Micron's new site near Clay, New York, will not only be the company's largest campus ever built, but will also be the largest chip fab in the USA. The new Micron campus will produce DRAM using leading-edge process technologies and is expected to eventually include four 600,000 feet2 (55,700 meters2) clean rooms. Which, to provide some context, is roughly eight-times the clean room space of GlobalFoundries' Fab 8. The new fab complex will complement Micron's already announced campus near Boise, Idaho, that is expected to start coming online starting in 2025. Both sites will be instrumental to meet Micron's goal to produce 40% of its DRAM in the U.S. over the next decade.

According to Micron, the company's investments in its New York production facility will total $100 billion when fully built, and it will create some 9,000 Micron jobs along with some 41,000 indirect jobs. The first phase of the Clay, New York, project is expected to cost Micron around $20 billion in total over the rest of this decade. The DRAM maker expects to get $5.5 billion in incentives from the state of New York over the life of the project, as well as federal grants and tax credits from the CHIPS and Science Act.

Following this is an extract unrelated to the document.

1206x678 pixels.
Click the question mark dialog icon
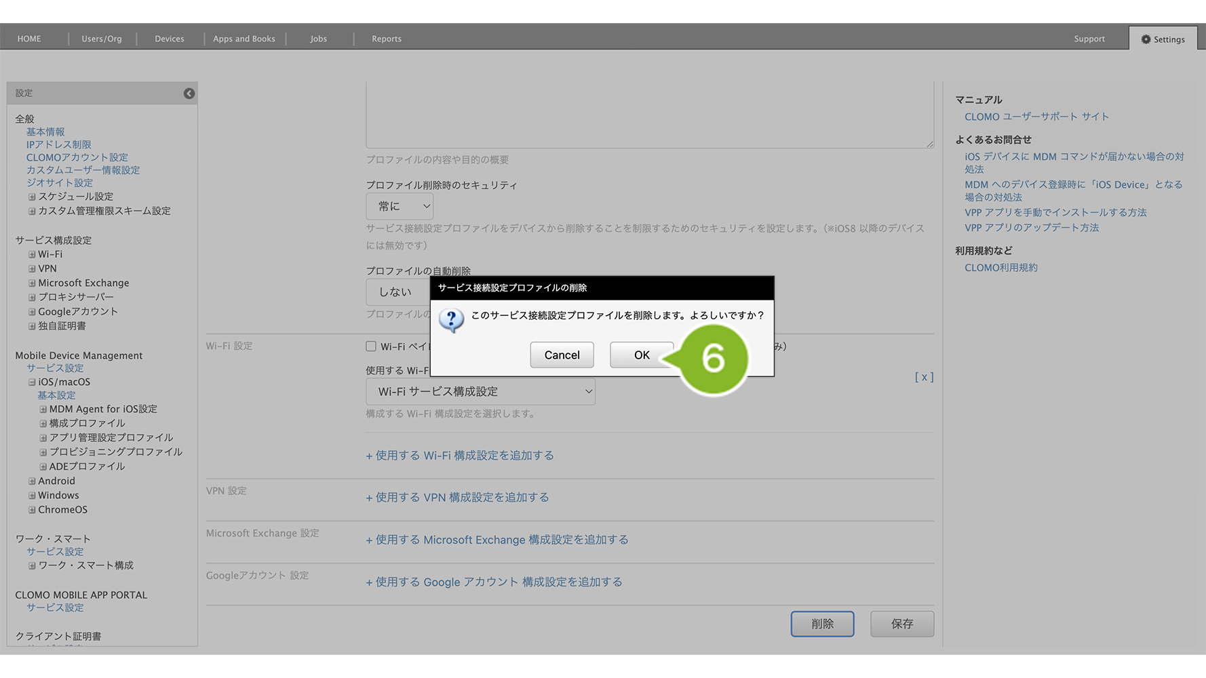coord(451,319)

In addition, Micron and the state of New York will also invest $500 million over the next 20+ years in community and workforce development.

Micron plans to start site preparation work in 2023 and start construction in 2024. The facility ramp up is set to begin in the second half of the decade based on industry demand for DRAM devices.

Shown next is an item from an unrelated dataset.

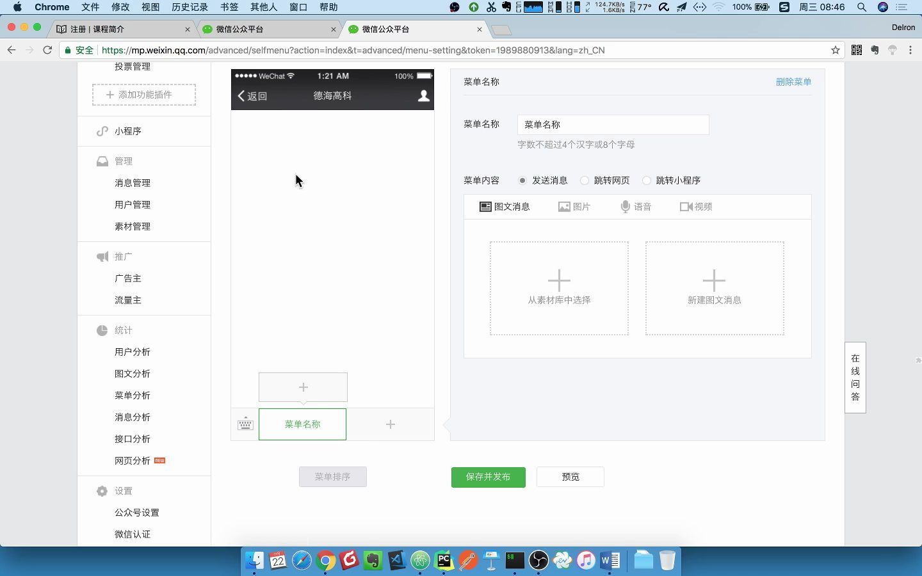Open Chrome's three-dot menu

click(911, 50)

Broadly speaking, fab complexes with eye-popping price tags are quickly becoming the norm in the fab industry as the cost of building and equipping successive generations of fabs continues to balloon. And while Micron is not the first company to plan for a twelve digit price tag for a new fab complex (Intel's new fab complex in Ohio is officially expected to cost around $100 billion when completed), Micron's announcement is notable in that unlike Intel and TSMC, Micron isn't a logic producer. So the company's $100 billion plans are entirely for memory, a relatively bold commitment for a conservative company that's competing in the tech industry's classic commodity market.

Bearing in mind that the new fab in in Onondaga County, New York, is not set to come online until the later half of the decade, it is too early for Micro to reveal which process technologies and types of products it will produce. The only thing that the company says is that this will be a leading-edge facility that will produce advanced DRAM products (think 64Gb DDR5 chips, DDR6 DRAMs, next-generation HBM, etc.) using EUV-enabled production nodes.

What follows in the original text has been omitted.